Bitcoin Ought to Be Outlawed: NOT! – An Open Letter to Joseph Stiglitz

It was recently reported that the former chief economist of the World Bank wants Bitcoin banned, saying “Bitcoin is successful only because of its potential for circumvention, lack of oversight”

You missed something crucial. Because of the ‘McKinsey’ factor. The operative rules (laws of nature from your p.o.v.) changed, so you are stuck in an outdated frame of reference – that is blind to the change and so led to diametrically and demonstrably wrong conclusions.

This hard to describe to anyone who is not yet able to draw back from heuristics fashioned over a lifetime or career of established expertise within the now obsolete paradigm. IE Experts. Even harder for them to grasp – as McKinsey rightly say. In fact, as we shall see, it’s impossible without stepping beyond that paradigm, however briefly.

But let’s point to a couple of factors that are clearly true but contradict, cannot be accommodated in, the obsolete paradigm.
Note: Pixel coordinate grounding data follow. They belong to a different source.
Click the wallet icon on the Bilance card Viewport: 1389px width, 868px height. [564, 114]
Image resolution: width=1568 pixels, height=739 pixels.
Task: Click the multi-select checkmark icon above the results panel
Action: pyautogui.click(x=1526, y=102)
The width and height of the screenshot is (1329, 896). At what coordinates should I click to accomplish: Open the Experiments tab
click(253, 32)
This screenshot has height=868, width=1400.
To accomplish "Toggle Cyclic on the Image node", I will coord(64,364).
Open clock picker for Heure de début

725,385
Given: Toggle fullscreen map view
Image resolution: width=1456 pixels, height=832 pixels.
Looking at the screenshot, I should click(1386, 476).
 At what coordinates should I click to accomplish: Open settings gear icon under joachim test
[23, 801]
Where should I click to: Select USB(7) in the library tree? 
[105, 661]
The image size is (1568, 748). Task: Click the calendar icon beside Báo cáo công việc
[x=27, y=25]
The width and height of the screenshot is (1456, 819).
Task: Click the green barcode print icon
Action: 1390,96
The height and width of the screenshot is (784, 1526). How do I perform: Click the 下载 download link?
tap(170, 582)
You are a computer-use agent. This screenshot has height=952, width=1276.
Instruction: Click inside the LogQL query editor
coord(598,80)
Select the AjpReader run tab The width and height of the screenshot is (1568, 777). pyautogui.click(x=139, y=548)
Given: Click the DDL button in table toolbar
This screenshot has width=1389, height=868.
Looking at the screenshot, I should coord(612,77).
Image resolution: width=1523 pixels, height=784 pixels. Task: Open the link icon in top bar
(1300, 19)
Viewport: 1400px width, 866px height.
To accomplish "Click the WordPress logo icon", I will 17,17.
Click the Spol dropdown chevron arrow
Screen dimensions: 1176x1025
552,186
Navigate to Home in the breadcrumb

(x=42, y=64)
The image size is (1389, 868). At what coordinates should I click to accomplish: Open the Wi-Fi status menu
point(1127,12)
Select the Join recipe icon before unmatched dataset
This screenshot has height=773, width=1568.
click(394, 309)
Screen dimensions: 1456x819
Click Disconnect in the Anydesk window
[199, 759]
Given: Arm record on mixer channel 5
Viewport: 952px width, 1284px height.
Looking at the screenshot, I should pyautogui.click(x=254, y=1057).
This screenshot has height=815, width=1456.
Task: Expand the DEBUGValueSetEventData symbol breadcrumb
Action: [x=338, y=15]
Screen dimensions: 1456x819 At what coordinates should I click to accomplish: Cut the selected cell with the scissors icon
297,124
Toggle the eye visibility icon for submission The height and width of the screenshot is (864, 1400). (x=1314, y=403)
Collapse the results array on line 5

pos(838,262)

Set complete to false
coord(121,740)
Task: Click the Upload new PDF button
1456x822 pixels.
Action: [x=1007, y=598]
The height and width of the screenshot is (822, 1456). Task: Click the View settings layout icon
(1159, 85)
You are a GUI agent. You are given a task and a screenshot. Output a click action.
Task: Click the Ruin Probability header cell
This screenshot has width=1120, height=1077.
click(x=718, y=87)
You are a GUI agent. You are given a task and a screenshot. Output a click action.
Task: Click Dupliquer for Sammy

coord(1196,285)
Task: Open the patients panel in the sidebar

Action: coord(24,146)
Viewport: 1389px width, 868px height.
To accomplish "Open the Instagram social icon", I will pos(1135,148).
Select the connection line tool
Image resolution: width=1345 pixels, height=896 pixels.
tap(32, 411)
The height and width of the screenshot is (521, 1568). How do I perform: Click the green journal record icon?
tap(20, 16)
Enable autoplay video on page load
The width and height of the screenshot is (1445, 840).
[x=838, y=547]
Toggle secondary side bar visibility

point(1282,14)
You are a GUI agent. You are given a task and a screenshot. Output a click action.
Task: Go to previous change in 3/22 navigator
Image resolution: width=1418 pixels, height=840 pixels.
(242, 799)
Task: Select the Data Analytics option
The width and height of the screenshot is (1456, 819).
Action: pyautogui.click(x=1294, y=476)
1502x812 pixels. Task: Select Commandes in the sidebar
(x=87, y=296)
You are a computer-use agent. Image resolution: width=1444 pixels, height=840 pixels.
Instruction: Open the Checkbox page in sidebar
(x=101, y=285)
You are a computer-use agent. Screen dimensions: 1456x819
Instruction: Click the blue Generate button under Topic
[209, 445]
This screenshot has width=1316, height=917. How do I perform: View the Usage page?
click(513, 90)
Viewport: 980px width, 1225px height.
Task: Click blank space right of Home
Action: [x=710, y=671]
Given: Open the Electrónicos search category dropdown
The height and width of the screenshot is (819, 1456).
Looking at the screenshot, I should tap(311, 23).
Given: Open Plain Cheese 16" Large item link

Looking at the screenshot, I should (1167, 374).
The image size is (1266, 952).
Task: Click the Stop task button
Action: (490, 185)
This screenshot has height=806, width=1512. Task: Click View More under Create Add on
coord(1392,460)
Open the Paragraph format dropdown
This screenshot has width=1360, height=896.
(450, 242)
Whack-a-mole: Bitcoin and Crypto exist in a global space and are a new facts of life for governments. Unless, and until, they are universally outlawed, states that embrace them (and there are an increasing number) will prosper exceedingly to the detriment of those who don’t because of the new freedoms (of movement), velocity and efficiencies they offer. Which opens a global market in a way never before possible.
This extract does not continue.